I did not enter into this project with the intention of inquiring into the status of photographs in cosmetic surgery; however, my inquiry into surgeon’s websites, women’s magazines, and interviews led me to situate the photograph as central to cosmetic surgical practice. I was particularly surprised by the degree to which photography functioned as a medium for patients to visualize the effects of a cosmetic surgery on their body, as well as how my interviewees used photography as a way of documenting the changes to their body, which I explore extensively in my book. I came to see photographs as primarily items of evidence in cosmetic surgical practice, and I located these photographs within a variety of other identity and evidentiary photographs like driver’s licenses and mug shots (113-15). Further, I argued that photographs of cosmetic surgery act as fantasy objects that provide evidence as either memories of previous embodiments or assurances of potential embodiments.
In her reconsideration of the history of photography, Silverman proposes that we rethink the photograph as not the invention of a handful of men, not as an object with an indexical relationship to its subject, but rather as an ontological and social revelation (87). In this reframing, photography is a fundamentally human activity that “develops … with us and in response to us” (Silverman 12). Photographs are not representations of something that is no longer there, but instead they are receptive surfaces through which the world discloses itself to us through the camera in a singular fashion that is radically different from our look (Silverman 47 and 123). Silverman develops her analysis through a deliberation on early photographs (daguerreotypes, and those produced by the camera obscura, for example), as well as contemporary fine art photographs (particularly those created by artists who reclaim early photographic practices). She does not discuss the implications of her argument for contemporary vernacular photography and digital photography, yet as this is the first in a three-volume series, it is possible that she will do so in the future. This argument is profoundly different from how I understood photography in Surface Imaginations, where I emphasized the evidentiary qualities of cosmetic surgery photographs. Silverman’s insight compels me to push my analysis further to ask what impressions of the cosmetic surgery industry and encounter exist in ordinary before and after photographs.

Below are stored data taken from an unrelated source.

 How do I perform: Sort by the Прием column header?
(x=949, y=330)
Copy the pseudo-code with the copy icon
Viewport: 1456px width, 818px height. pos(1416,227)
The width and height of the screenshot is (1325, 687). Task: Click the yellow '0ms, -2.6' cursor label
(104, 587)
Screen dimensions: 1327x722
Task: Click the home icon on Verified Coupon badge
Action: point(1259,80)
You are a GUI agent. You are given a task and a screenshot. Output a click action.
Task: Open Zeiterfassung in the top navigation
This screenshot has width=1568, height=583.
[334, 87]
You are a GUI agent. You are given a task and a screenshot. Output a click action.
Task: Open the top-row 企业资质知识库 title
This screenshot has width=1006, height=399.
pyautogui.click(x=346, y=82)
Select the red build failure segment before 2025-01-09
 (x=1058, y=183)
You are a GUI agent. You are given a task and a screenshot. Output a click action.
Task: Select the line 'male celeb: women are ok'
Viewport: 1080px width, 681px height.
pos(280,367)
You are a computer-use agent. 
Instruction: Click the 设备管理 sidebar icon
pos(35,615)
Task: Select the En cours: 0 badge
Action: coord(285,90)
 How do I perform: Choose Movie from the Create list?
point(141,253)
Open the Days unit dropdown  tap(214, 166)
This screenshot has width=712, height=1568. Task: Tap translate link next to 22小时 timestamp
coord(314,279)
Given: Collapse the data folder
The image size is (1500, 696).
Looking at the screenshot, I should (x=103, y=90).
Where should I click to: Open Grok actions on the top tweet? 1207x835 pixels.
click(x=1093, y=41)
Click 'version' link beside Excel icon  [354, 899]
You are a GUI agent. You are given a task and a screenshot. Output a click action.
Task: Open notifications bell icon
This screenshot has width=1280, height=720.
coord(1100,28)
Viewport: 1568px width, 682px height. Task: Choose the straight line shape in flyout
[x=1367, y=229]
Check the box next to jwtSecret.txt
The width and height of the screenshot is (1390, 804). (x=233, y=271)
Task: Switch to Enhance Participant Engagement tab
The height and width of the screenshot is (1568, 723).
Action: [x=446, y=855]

When photography is considered an index or as evidence, images possess a quality of “pastness,” in that the referent exists in the historical moment of the photograph (Silverman 2-3). In this conceptualization, photographs are dispassionate objects of remembrance or confirmation, faithfully encompassing the past in an image. Before and after photographs of cosmetic breast surgeries enclose two discrete moments in breasted life, moments that viewers understand as separate: “before” is past, and “after” is present. In this way, the use of before and after photographs both relies on and disturbs the quality of “pastness” that indexical or evidentiary understandings of photography possess. This is because before and after photographs invite the viewer to consider the transformation of the patient’s body in the present and also to imagine the possibility of transformation in their own future. Working with Silverman’s exegesis of Walter Benjamin’s early work on photography, photographic images are not fixed, but rather developmental, reaching through time and space for a look that could “recognize” and “redeem” an image (7). When a photographic image reaches a look of recognition and redemption, “the present discovers itself within the past, and the past is realized within the present” (Silverman 7). Before and after photographs of cosmetic breast surgeries have been considered by many scholars (including me) to fix bodies in time for the dual purposes of advertising a surgeon’s skill and narrating a patient’s bodily transformation. The past is rejected as abnormal or deficient and the present is celebrated as a victory. However, if I follow Silverman, before and after photographs can also be thought of more disruptively: not as linear narratives that separate past from present, but as mutually constitutive and disclosive of the individual and structural factors that shape how patients obtain surgery.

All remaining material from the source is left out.